In November 2007, Boston's South End street newspaper Whats Up Magazine disbanded and merged into Spare Change News under the umbrella of the Homeless Empowerment Project. On February 28, 2008, Whats Up published their first 4-page insert inside Spare Change News.

In 2008, Spare Change News received a grant from The Harbus Foundation of Harvard University Business School, to use it "to support a long-term marketing strategy to increase the awareness of the organization amongst the general public and generate broader distribution and commensurate aid for its vendors."

In October 2010, a Worcester, Massachusetts edition of Spare Change News was launched. It is a collaboration of Spare Change News and the Worcester Homeless Action Committee.

In July 2011, the newspaper replaced Adam Sennott with Tom Benner, a former head of the Massachusetts State House bureau for The Patriot Ledger as the new editor-in-chief.

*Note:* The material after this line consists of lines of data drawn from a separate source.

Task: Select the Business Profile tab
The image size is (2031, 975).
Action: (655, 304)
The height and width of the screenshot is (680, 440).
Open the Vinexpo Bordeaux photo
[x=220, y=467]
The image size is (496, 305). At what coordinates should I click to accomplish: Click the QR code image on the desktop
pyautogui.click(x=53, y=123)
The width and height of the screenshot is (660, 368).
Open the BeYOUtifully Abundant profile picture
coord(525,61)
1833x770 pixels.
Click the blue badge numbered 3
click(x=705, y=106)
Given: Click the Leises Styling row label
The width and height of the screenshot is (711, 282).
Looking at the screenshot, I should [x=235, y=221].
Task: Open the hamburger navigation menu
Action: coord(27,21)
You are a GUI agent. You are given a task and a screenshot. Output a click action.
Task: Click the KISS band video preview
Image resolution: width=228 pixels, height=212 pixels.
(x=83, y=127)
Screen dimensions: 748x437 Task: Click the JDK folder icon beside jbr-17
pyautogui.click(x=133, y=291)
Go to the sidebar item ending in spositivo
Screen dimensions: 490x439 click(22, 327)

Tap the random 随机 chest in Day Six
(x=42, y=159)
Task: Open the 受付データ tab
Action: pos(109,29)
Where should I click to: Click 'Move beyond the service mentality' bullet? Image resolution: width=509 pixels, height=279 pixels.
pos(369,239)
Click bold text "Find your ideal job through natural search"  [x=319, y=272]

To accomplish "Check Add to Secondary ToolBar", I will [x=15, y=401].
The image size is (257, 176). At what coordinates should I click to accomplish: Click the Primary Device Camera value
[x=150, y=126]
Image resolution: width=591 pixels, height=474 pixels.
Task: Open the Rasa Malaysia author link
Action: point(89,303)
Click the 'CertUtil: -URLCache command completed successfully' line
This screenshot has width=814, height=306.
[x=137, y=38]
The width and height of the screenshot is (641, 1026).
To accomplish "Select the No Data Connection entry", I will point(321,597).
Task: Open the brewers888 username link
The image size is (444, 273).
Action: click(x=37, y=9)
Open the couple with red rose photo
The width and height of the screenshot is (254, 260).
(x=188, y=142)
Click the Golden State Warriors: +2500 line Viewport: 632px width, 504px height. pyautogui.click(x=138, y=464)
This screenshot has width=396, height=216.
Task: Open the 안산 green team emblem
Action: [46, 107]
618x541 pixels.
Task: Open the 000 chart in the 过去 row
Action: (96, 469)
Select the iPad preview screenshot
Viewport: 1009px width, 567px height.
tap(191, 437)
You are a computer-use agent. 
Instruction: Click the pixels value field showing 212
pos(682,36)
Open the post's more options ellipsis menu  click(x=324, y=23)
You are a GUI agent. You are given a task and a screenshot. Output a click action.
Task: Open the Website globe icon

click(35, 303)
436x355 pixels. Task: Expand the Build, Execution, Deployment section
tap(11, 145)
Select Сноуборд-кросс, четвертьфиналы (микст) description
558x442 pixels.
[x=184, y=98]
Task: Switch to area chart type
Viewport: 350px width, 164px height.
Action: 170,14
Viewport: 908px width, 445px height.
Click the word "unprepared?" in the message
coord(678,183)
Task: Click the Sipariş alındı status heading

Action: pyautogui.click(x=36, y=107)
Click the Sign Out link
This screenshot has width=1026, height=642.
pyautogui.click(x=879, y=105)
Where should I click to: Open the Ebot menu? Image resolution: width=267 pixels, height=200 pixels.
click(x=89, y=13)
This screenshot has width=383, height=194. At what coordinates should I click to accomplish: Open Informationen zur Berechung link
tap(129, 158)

In June 2012, Vincent Flanagan, Esq., was appointed executive director of the Homeless Empowerment Project/Spare Change News.

In August 2012, the Reverend Osagyefo Uhuru Sekou, a Pentecostal (Church of God in Christ) Christian minister, community organizer, and activist who studied religion at Harvard University and Union Theological Seminary in New York, joined Spare Change News as Editor-in-Chief.

In August 2015, Ms. Katherine Bennett was hired as executive director of HEP/SCN replacing Vincent Flanagan who had been on board for several years and had moved with his family out of state. Bennett, who is from the South Shore of Greater Boston, was involved in many homeless advocacy projects and was a journalist.